# [Job]
Rewrite every line of the listing from the one containing "Viewport: 811px width, 853px" through the one containing "click(x=348, y=249)", inclusive, including the requests. Multiply only the click coordinates in the answers by 1.3 and round each to a whole number, with halves rounding up.

[Element and text location listing]
'''

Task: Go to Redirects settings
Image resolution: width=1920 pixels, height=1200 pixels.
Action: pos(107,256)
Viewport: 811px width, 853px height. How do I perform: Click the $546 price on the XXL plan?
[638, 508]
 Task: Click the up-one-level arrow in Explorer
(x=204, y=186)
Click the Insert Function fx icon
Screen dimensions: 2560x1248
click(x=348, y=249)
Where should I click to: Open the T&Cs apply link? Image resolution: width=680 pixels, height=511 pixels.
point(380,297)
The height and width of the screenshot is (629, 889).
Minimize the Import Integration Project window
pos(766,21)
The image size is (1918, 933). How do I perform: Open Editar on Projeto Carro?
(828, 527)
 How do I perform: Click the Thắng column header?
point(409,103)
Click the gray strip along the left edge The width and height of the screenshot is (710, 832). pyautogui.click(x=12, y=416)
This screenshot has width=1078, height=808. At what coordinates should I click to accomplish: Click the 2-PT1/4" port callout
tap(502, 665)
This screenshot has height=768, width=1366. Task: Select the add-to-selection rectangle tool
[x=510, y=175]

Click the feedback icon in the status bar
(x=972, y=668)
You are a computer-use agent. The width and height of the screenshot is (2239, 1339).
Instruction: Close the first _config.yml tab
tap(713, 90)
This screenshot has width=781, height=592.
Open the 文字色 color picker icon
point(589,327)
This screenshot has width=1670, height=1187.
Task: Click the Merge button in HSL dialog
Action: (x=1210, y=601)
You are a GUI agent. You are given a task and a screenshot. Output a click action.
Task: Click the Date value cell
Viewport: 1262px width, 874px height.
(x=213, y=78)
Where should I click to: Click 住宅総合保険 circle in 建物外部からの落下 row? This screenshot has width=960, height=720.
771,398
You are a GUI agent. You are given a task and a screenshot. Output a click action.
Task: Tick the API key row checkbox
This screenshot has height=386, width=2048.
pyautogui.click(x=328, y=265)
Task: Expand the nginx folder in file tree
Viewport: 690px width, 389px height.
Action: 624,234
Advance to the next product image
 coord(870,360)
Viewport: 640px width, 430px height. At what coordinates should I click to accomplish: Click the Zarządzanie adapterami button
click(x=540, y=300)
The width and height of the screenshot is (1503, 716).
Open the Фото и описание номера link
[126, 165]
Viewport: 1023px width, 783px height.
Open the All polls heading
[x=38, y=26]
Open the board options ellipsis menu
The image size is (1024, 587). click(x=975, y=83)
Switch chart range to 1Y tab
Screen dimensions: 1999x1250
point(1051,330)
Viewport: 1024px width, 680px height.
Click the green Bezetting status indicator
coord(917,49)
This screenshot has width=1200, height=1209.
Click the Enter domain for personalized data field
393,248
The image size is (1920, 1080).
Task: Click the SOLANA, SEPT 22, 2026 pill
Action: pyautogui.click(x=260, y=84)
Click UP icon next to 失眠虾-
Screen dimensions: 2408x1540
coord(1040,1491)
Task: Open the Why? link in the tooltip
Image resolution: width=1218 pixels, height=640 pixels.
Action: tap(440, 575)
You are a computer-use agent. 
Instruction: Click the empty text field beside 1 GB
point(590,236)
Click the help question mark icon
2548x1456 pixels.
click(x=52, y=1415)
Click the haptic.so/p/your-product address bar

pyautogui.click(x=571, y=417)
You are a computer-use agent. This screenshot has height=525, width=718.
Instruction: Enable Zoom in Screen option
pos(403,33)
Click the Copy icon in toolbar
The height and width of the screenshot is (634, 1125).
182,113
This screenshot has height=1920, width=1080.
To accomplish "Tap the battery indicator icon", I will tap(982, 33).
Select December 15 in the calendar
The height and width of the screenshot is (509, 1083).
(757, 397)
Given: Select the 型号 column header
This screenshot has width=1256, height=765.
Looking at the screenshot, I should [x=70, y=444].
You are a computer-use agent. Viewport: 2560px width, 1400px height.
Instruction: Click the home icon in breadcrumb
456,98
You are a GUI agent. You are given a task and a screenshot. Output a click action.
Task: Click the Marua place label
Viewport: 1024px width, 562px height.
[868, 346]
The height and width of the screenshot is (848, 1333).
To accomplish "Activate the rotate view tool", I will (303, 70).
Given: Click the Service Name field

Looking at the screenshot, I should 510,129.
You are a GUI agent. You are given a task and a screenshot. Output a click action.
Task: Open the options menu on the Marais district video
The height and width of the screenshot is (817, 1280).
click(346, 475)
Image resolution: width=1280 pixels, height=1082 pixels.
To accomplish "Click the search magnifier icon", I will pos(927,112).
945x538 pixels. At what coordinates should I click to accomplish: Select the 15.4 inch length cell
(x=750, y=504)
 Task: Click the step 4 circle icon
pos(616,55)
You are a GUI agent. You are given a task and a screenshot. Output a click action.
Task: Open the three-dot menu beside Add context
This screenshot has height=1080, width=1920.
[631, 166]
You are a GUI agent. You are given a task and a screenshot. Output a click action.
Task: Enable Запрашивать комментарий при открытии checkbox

'''

# [Task result]
Viewport: 811px width, 853px height. How do I perform: Click the $546 price on the XXL plan?
[829, 660]
 Task: Click the up-one-level arrow in Explorer
(x=265, y=242)
Click the Insert Function fx icon
Screen dimensions: 2560x1248
click(x=452, y=324)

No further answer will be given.